▲金管會保險局組長陳俐君說明醫療險實支實付未來變革。(圖/記者張君豪攝)
記者張君豪/台北報導
台灣進入高齡化、少子化社會,民眾投保保障健康,維護人身安全的觀念普遍提升,但也有部分民眾重複投多家保意外險、醫療險、醫療實支實付險、靠著醫療費用單據副本,重複向多家保險公司反覆出險的情況,引發保費請領糾紛、甚至詐保事件時有所聞,金管會保險局組長陳俐君20日下午赴刑事局召開記者會,說明金管會保險局會同保險業者商議後決議的重大變革。
陳俐君指出,「未來相關個人的意外傷害、醫療費用請領的相關保險,都將以醫療費用單據正本作為請領依據、且不得重複、超額請領」,新規定將在今年10月1日正式上路,國內保險業者也將在7月起推行上述新制度,杜絕重複請領高額醫療費用的亂象。

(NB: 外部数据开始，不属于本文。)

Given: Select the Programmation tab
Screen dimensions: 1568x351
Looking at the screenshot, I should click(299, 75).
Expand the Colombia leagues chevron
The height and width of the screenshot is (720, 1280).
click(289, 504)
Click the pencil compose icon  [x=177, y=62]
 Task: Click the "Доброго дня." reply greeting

陳俐君表示,醫療險、傷害醫療險至針對民眾面臨事故就醫、依實際醫療費用支出的補償,本質上是一種費用補償型保險,未來將以醫療費用收據正本作為請領保險依據,以往民眾使用收據副本進行多家投保、超額理賠的現象是「不符合損害填補原則的」。
▲刑事局逮捕補教退休老師涉嫌詐保5千餘萬的林姓夫妻檔,起獲市價逾2400萬的黃金條塊。(圖/記者張君豪翻攝)
有民眾保很多張實支實付醫療保險,往往產生理賠金額遠超過他實際支出醫療費用,金管會為了讓這類保險商品、回歸到損害填補原則,近期將修正包含個人健康醫療及意外醫療險的相關規定。

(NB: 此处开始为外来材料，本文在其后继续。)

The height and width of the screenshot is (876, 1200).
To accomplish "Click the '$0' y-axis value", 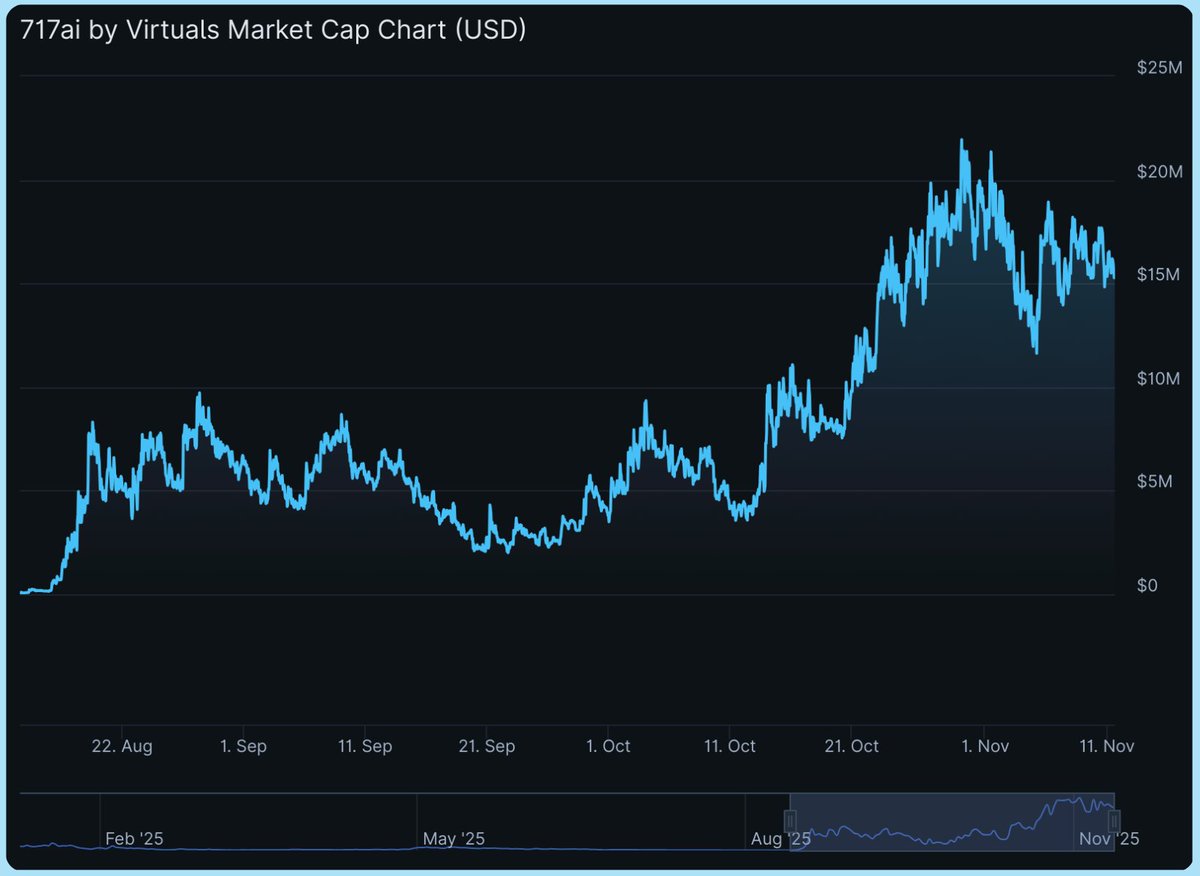I will point(1148,586).
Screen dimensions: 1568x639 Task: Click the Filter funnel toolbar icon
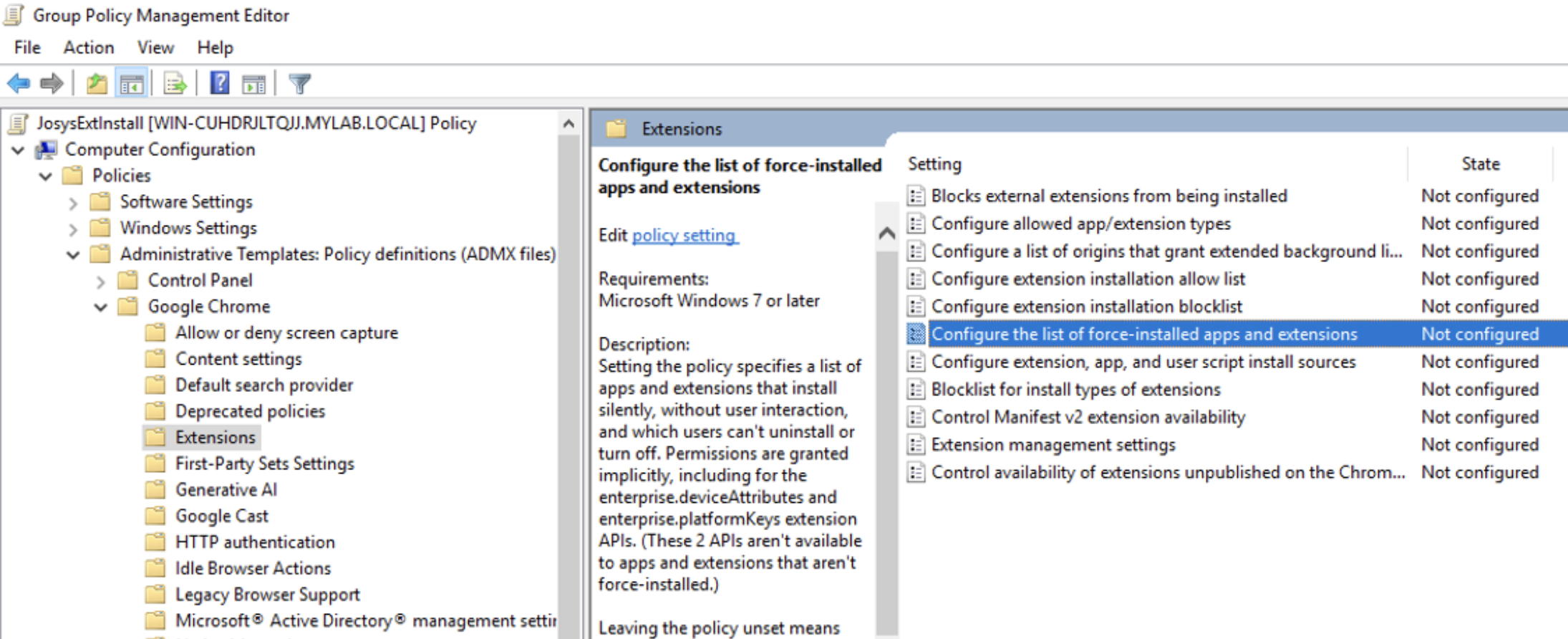299,84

對於民眾憂心金管會此舉「是否因此限縮我的保障?」,陳俐君解釋,市面上還是有很多給付型的醫療保險,包含重大疾病、特定傷病及癌症保險;這類保險不用實際醫療費用,而是以發生條款疾病、傷害就可獲得保險金保障,都可有效保障、補償民眾。
未來醫療實支實付險及意外醫療險修正的狀況,就是原則上民眾花了多少、保險公司賠償你多少,費用額度不足的問題可以重複投保來補足,讓被濫用的上述保險項目回歸到「保護損害填補」的本質。
▲刑事局逮捕補教退休老師涉嫌詐保5千餘萬的林姓夫妻檔,起獲市價逾500萬的大批燕窩。(圖/記者張君豪翻攝)

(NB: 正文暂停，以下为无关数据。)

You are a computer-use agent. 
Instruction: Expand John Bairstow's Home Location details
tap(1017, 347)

金管會證實,現在市面上的保險公司、針對醫療、意外實支實付險都採取醫療費用收據正本作為出險依據,金管會將會監督保險業者必須充分積極和邀保民眾宣導說明,未來不再有實支實付險「保越多賠越多」的亂象發生。金管會這項新規定,國內保險業者將會在今年10月1日正式上路。
陳俐君補充說明:個人實支實付醫療險以「醫療收據正本」為出險依據的新規定無溯及既往、如果保戶手頭上過往加保、續保的醫療相關保險產品,則依簽約當時保險公司和保戶的契約內容規範為主,請民眾放心。